In September 1931, during the inauguration of the first Public Library in Fuente Vaqueros—the village in the Vega where he was born—Federico García Lorca began his speech by describing that place as “built upon water,” where “everywhere the irrigation channels sing and the tall poplars grow.” The new public library, he said, was a symbol of hope, nourishment, and dignity. Almost a century later, this intervention in Santa Fe takes up that legacy: the memory of a fertile and shared territory, of a cultivated landscape that has disappeared in many places but still survives in the collective imagination. This library does not only aim to transform a former school into a new cultural space, but also to return to Santa Fe something that belongs to it: the murmur of water, the shade of the poplars, and the right to reading as part of its landscape and civic identity.
The project is conceived as a rewriting of the Vega landscape within the urban heart of Santa Fe. Through the recovery of the soil, the planting of poplars, and the introduction of surface water, the asphalt is transformed into a permeable, cultivated, and porous place. The irrigation channel accompanies the visitor from the entrance, tracing a route that culminates in a large pool that not only recalls traditional water basins, but also becomes a place to read, rest, and dwell. The perimeter of the pool—its water-retaining walls—becomes benches and stepped seating that accommodate both individual reading and collective activity, multiplying the spaces of the library beyond the walls of the building. Before entering the building, the path descends at one point into a semi-buried courtyard under the shade of the poplars, where the retaining earth is transformed into seating.
The poplar grove—a species strongly linked to the identity of the Vega and to the popular imagination of Santa Fe—recovers its place as an environmental, cultural, and ecological device. Its living and changing shade, its sound in the wind, and the seasonal falling of its leaves all contribute to creating an atmosphere associated with rural life, coolness, and calm reading. This operation is not separate from institutional efforts to recover the lost biodiversity of the Vega, where in the last twenty years approximately 85% of the trees of this species have disappeared, with important consequences for the ecosystem. In response, this intervention proposes to hybridize this planting with non-productive uses—cultural and leisure-related—intended for urban inhabitants, not on the outskirts but next to their homes.
At the same time, the former school is transformed to house the new municipal library. The architectural intervention has sought to restore the spatial clarity of the original building, removing additions and unnecessary partitions in order to reveal once again its vaults and proportions. A new concrete floor—in continuity with the exterior paths—reinforces the idea of fluidity between inside and outside.
The most significant operation is the creation of large arched openings running through the building. In the transverse direction, larger arches visually connect the different programs with the exterior landscape: the poplar grove, the water, and the rear courtyards of the adjoining houses, which become the domestic and living backdrop of the pool.
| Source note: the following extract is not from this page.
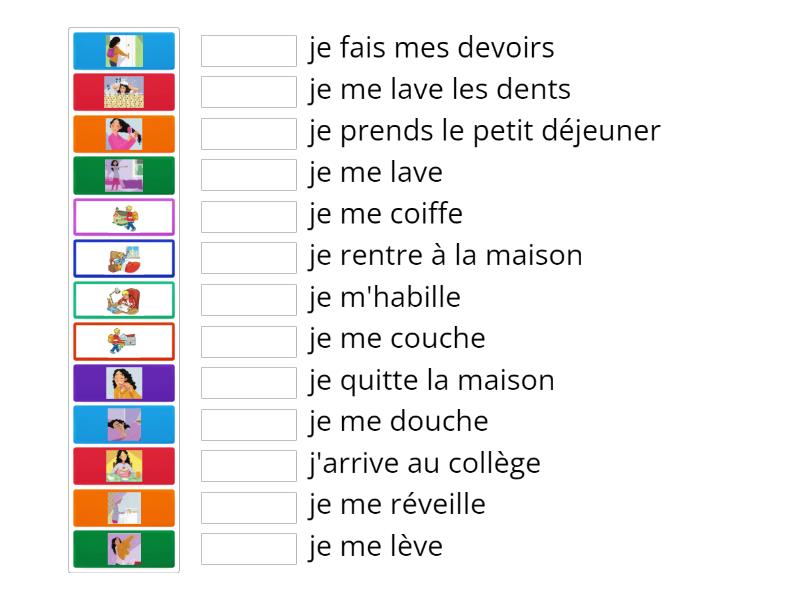Click the top blue tile with girl at door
In the longitudinal direction, a sequence of smaller arches articulates the different interior spaces of the library, generating diagonal relationships, transparencies, and visual depth toward the towers of the Parish of La Encarnación, or toward the landscape of Santa Fe’s domestic rooftops. The arch, already present in the logic of the original construction, becomes here—abstracted and homogenized in white—the structuring motif of the contemporary intervention, generating an interior that seeks to flow outward.
A new life begins inside what was once a school. Natural light filters in from every direction. The sound of water reaches the interior. Readers are dispersed between silent rooms and outdoor benches. And in this crossing of memories—of water, of countryside, of childhood—the space becomes a place to be, to learn, and to inhabit.
(1) Federico García Lorca, "Alocución al pueblo de Fuente Vaqueros": Speech delivered on the occasion of the inauguration of the Public Library of Fuente Vaqueros, September 1931.